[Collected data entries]
::::::::
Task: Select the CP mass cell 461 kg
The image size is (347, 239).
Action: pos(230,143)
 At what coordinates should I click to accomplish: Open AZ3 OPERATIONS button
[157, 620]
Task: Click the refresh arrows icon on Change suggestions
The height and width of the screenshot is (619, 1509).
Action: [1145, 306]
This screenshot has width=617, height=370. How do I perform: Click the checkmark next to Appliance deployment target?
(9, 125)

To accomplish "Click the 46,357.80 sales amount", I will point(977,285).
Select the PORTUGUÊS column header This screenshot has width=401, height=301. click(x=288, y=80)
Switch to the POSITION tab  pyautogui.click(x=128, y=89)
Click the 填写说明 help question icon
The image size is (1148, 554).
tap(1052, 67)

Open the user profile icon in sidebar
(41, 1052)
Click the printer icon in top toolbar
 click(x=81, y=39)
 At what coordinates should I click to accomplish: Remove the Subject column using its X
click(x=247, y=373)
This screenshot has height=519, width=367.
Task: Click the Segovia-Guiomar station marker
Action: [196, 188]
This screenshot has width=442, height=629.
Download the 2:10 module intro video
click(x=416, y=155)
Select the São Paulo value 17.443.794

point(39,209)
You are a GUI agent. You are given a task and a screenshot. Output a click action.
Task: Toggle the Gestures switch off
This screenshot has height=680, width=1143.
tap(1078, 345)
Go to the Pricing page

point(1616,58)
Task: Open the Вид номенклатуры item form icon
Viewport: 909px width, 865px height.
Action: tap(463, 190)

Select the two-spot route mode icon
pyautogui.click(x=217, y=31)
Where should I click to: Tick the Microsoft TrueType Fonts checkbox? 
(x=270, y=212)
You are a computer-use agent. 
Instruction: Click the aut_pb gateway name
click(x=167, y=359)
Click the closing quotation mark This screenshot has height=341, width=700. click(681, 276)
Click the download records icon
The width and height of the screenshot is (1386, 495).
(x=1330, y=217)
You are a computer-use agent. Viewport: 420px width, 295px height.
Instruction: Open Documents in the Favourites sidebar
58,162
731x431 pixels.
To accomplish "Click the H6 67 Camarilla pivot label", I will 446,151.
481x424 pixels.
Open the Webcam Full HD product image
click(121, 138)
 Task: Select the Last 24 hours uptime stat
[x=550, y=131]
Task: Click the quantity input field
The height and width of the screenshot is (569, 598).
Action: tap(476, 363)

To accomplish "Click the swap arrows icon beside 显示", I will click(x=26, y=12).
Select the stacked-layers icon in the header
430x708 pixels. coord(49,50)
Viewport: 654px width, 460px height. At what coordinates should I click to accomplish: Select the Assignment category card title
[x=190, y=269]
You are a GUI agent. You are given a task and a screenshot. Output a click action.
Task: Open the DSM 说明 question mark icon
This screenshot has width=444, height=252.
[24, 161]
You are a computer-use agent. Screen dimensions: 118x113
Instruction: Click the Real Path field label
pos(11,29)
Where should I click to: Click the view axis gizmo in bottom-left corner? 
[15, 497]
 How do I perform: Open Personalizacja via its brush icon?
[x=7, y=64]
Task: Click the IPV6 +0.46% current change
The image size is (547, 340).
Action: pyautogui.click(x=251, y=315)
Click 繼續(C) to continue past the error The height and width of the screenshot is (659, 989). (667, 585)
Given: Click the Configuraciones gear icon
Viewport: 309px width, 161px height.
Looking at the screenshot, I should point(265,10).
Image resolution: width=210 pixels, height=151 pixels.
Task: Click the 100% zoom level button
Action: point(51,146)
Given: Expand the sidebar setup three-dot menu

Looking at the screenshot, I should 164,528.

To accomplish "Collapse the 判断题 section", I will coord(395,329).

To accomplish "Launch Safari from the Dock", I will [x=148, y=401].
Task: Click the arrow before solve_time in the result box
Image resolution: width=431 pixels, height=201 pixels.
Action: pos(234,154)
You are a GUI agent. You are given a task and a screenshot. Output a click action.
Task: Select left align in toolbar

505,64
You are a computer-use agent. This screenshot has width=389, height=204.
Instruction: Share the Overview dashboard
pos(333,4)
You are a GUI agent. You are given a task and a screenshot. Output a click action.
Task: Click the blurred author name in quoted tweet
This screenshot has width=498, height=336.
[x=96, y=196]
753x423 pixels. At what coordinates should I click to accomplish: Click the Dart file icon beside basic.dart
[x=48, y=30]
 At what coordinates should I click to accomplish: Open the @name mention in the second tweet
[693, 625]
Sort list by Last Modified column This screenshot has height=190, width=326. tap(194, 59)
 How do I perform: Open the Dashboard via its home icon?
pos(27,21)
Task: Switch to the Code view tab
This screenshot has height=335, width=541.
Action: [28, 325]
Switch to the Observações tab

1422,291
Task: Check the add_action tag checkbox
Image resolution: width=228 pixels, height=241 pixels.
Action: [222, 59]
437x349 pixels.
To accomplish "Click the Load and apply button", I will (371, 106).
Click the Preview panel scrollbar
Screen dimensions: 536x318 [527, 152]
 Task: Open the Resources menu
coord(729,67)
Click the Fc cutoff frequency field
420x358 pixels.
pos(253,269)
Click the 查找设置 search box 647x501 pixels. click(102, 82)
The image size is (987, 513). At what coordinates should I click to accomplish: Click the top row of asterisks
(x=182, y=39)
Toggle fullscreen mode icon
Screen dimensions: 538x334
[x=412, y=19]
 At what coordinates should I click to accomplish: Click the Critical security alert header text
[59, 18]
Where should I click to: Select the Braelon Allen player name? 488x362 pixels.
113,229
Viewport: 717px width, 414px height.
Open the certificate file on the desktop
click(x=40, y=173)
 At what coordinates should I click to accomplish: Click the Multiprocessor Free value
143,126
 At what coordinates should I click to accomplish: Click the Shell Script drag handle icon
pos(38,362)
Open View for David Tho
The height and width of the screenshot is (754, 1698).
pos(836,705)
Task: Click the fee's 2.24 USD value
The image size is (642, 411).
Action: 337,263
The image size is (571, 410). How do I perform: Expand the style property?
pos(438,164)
::::::::
Prompt: The records above need copying. Do it exactly.

Finished exercise:
Task: Select the CP mass cell 461 kg
The image size is (347, 239).
Action: pos(230,143)
 At what coordinates should I click to accomplish: Open AZ3 OPERATIONS button
[157, 620]
Task: Click the refresh arrows icon on Change suggestions
The height and width of the screenshot is (619, 1509).
Action: [1145, 306]
This screenshot has width=617, height=370. How do I perform: Click the checkmark next to Appliance deployment target?
(9, 125)

To accomplish "Click the 46,357.80 sales amount", I will point(977,285).
Select the PORTUGUÊS column header This screenshot has width=401, height=301. click(x=288, y=80)
Switch to the POSITION tab  pyautogui.click(x=128, y=89)
Click the 填写说明 help question icon
The image size is (1148, 554).
tap(1052, 67)

Open the user profile icon in sidebar
(41, 1052)
Click the printer icon in top toolbar
 click(x=81, y=39)
 At what coordinates should I click to accomplish: Remove the Subject column using its X
click(x=247, y=373)
This screenshot has height=519, width=367.
Task: Click the Segovia-Guiomar station marker
Action: [196, 188]
This screenshot has width=442, height=629.
Download the 2:10 module intro video
click(x=416, y=155)
Select the São Paulo value 17.443.794

point(39,209)
You are a GUI agent. You are given a task and a screenshot. Output a click action.
Task: Toggle the Gestures switch off
This screenshot has height=680, width=1143.
tap(1078, 345)
Go to the Pricing page

point(1616,58)
Task: Open the Вид номенклатуры item form icon
Viewport: 909px width, 865px height.
Action: tap(463, 190)

Select the two-spot route mode icon
pyautogui.click(x=217, y=31)
Where should I click to: Tick the Microsoft TrueType Fonts checkbox? 
(x=270, y=212)
You are a computer-use agent. 
Instruction: Click the aut_pb gateway name
click(x=167, y=359)
Click the closing quotation mark This screenshot has height=341, width=700. click(681, 276)
Click the download records icon
The width and height of the screenshot is (1386, 495).
(x=1330, y=217)
You are a computer-use agent. Viewport: 420px width, 295px height.
Instruction: Open Documents in the Favourites sidebar
58,162
731x431 pixels.
To accomplish "Click the H6 67 Camarilla pivot label", I will 446,151.
481x424 pixels.
Open the Webcam Full HD product image
click(121, 138)
 Task: Select the Last 24 hours uptime stat
[x=550, y=131]
Task: Click the quantity input field
The height and width of the screenshot is (569, 598).
Action: tap(476, 363)

To accomplish "Click the swap arrows icon beside 显示", I will click(x=26, y=12).
Select the stacked-layers icon in the header
430x708 pixels. coord(49,50)
Viewport: 654px width, 460px height. At what coordinates should I click to accomplish: Select the Assignment category card title
[x=190, y=269]
You are a GUI agent. You are given a task and a screenshot. Output a click action.
Task: Open the DSM 说明 question mark icon
This screenshot has width=444, height=252.
[24, 161]
You are a computer-use agent. Screen dimensions: 118x113
Instruction: Click the Real Path field label
pos(11,29)
Where should I click to: Click the view axis gizmo in bottom-left corner? 
[15, 497]
 How do I perform: Open Personalizacja via its brush icon?
[x=7, y=64]
Task: Click the IPV6 +0.46% current change
The image size is (547, 340).
Action: pyautogui.click(x=251, y=315)
Click 繼續(C) to continue past the error The height and width of the screenshot is (659, 989). (667, 585)
Given: Click the Configuraciones gear icon
Viewport: 309px width, 161px height.
Looking at the screenshot, I should point(265,10).
Image resolution: width=210 pixels, height=151 pixels.
Task: Click the 100% zoom level button
Action: point(51,146)
Given: Expand the sidebar setup three-dot menu

Looking at the screenshot, I should 164,528.

To accomplish "Collapse the 判断题 section", I will coord(395,329).

To accomplish "Launch Safari from the Dock", I will [x=148, y=401].
Task: Click the arrow before solve_time in the result box
Image resolution: width=431 pixels, height=201 pixels.
Action: pos(234,154)
You are a GUI agent. You are given a task and a screenshot. Output a click action.
Task: Select left align in toolbar

505,64
You are a computer-use agent. This screenshot has width=389, height=204.
Instruction: Share the Overview dashboard
pos(333,4)
You are a GUI agent. You are given a task and a screenshot. Output a click action.
Task: Click the blurred author name in quoted tweet
This screenshot has width=498, height=336.
[x=96, y=196]
753x423 pixels. At what coordinates should I click to accomplish: Click the Dart file icon beside basic.dart
[x=48, y=30]
 At what coordinates should I click to accomplish: Open the @name mention in the second tweet
[693, 625]
Sort list by Last Modified column This screenshot has height=190, width=326. tap(194, 59)
 How do I perform: Open the Dashboard via its home icon?
pos(27,21)
Task: Switch to the Code view tab
This screenshot has height=335, width=541.
Action: [28, 325]
Switch to the Observações tab

1422,291
Task: Check the add_action tag checkbox
Image resolution: width=228 pixels, height=241 pixels.
Action: [222, 59]
437x349 pixels.
To accomplish "Click the Load and apply button", I will (371, 106).
Click the Preview panel scrollbar
Screen dimensions: 536x318 [527, 152]
 Task: Open the Resources menu
coord(729,67)
Click the Fc cutoff frequency field
420x358 pixels.
pos(253,269)
Click the 查找设置 search box 647x501 pixels. click(102, 82)
The image size is (987, 513). At what coordinates should I click to accomplish: Click the top row of asterisks
(x=182, y=39)
Toggle fullscreen mode icon
Screen dimensions: 538x334
[x=412, y=19]
 At what coordinates should I click to accomplish: Click the Critical security alert header text
[59, 18]
Where should I click to: Select the Braelon Allen player name? 488x362 pixels.
113,229
Viewport: 717px width, 414px height.
Open the certificate file on the desktop
click(x=40, y=173)
 At what coordinates should I click to accomplish: Click the Multiprocessor Free value
143,126
 At what coordinates should I click to accomplish: Click the Shell Script drag handle icon
pos(38,362)
Open View for David Tho
The height and width of the screenshot is (754, 1698).
pos(836,705)
Task: Click the fee's 2.24 USD value
The image size is (642, 411).
Action: 337,263
The image size is (571, 410). How do I perform: Expand the style property?
pos(438,164)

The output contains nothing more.